Growth in private final consumption expenditure, or private spending, decelerated sequentially in Q4 to 1.8 per cent, proving to be the weakest link. Government spending, however, picked up to grow at 4.8 per cent, supporting overall growth. Gross fixed capital formation, which represents investment demand in the economy, slowed to 5.1 per cent.
On the supply side, the manufacturing sector contracted 0.2 per cent in the March quarter due to supply chain disruptions, while agriculture growth (4.1 per cent) remained robust despite the third advance estimates projecting a decline in wheat output due to the ongoing heat wave.

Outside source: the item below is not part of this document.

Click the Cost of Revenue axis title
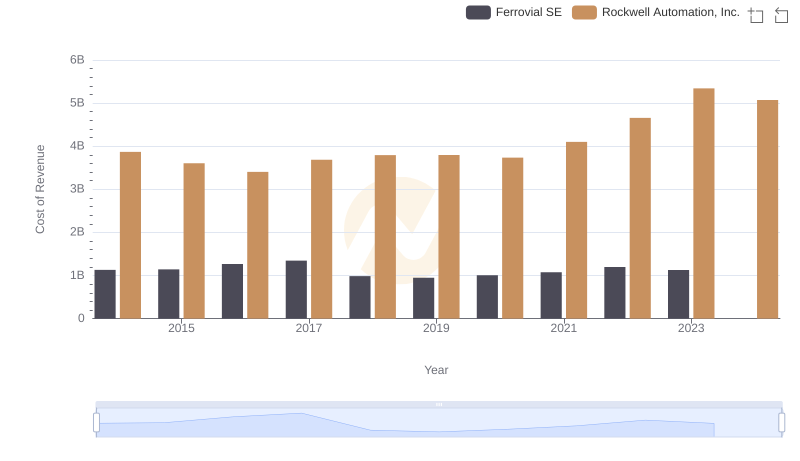800x461 pixels. point(41,189)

The labour-intensive construction sector returned to positive growth in the March quarter (2 per cent) due to the government’s capex push and a pick-up in the real estate sector before the policy rate hike by the central bank. Growth in services output slowed to 5.5 per cent as a result of a sluggish performance of trade, hotel transport, communications services (5.3 per cent), signalling the pent-up demand did not quite translate to higher growth.

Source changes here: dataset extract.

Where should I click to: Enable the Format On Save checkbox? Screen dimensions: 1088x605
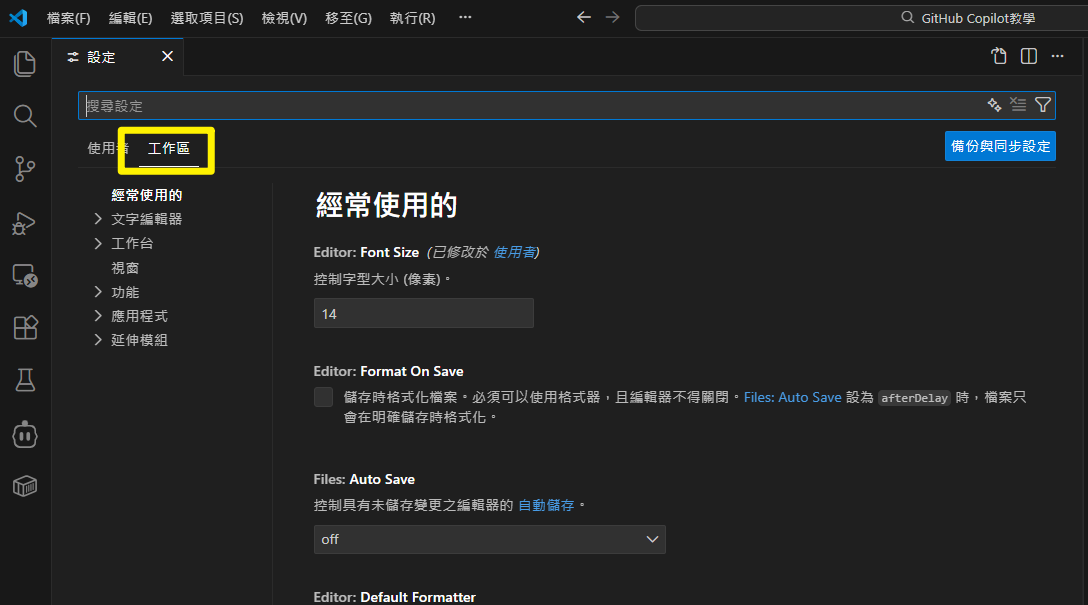(323, 397)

Gross value added (GVA) at basic prices grew at 3.9 per cent in the fourth quarter and 8.1 per cent in FY22.
Aditi Nayar, chief economist at ICRA Ratings, said the contraction in the manufacturing sector, which struggled with supply bottlenecks and high input prices in the last quarter of FY22, was a cause for concern. “The other concerning aspect is the reduction in the consumption-to-GDP ratio in the fourth quarter of FY22, even as the investment-to-GDP ratio has bounced back,” she added.
Reacting to the latest GDP data, Chief Economic Adviser V Anantha Nageswaran said recent high-frequency indicators showed strengthening domestic demand conditions and greater capacity utilisation in the manufacturing sector, signalling a pick-up in economic activity. “The projection of a normal monsoon and prospects of earning (higher) income will likely increase area under Kharif 2022-23 crops. Rural demand (is) expected to revive in the coming months on the back of higher agricultural output, better pricing, expectations of a better monsoon and the government’s supportive policy for rural India,” he added.
Nayar said that going forward, India’s economy would continue to feel the heat from global volatility and uncertainties. “Factors like the Russia-Ukraine war, high global commodity prices, pace of monetary tightening by central banks globally, and overall global economic slowdown will have a bearing on India’s economy. Consumption spending could see an improvement as the employment situation in the economy improves. However, high food and fuel inflation will be a dampener for discretionary spending,” she added.
Nominal GDP is estimated to grow 19.5 per cent in FY22 to Rs 236.4 trillion. The growth embedded in nominal GDP assumed by the Union Budget for FY23 now turns out to be only 9 per cent instead of 11 per cent assumed earlier.
Many professional forecasters have recently pared down their growth projections for India. Barclays on Tuesday revised down its FY23 growth forecast to 7 per cent, acknowledging the downside risks to growth. S&P Global Ratings in May slashed India’s growth forecast to 7.3 per cent from 7.8 per cent for FY23 on rising inflationary pressures and the longer-than-expected Russia-Ukraine war.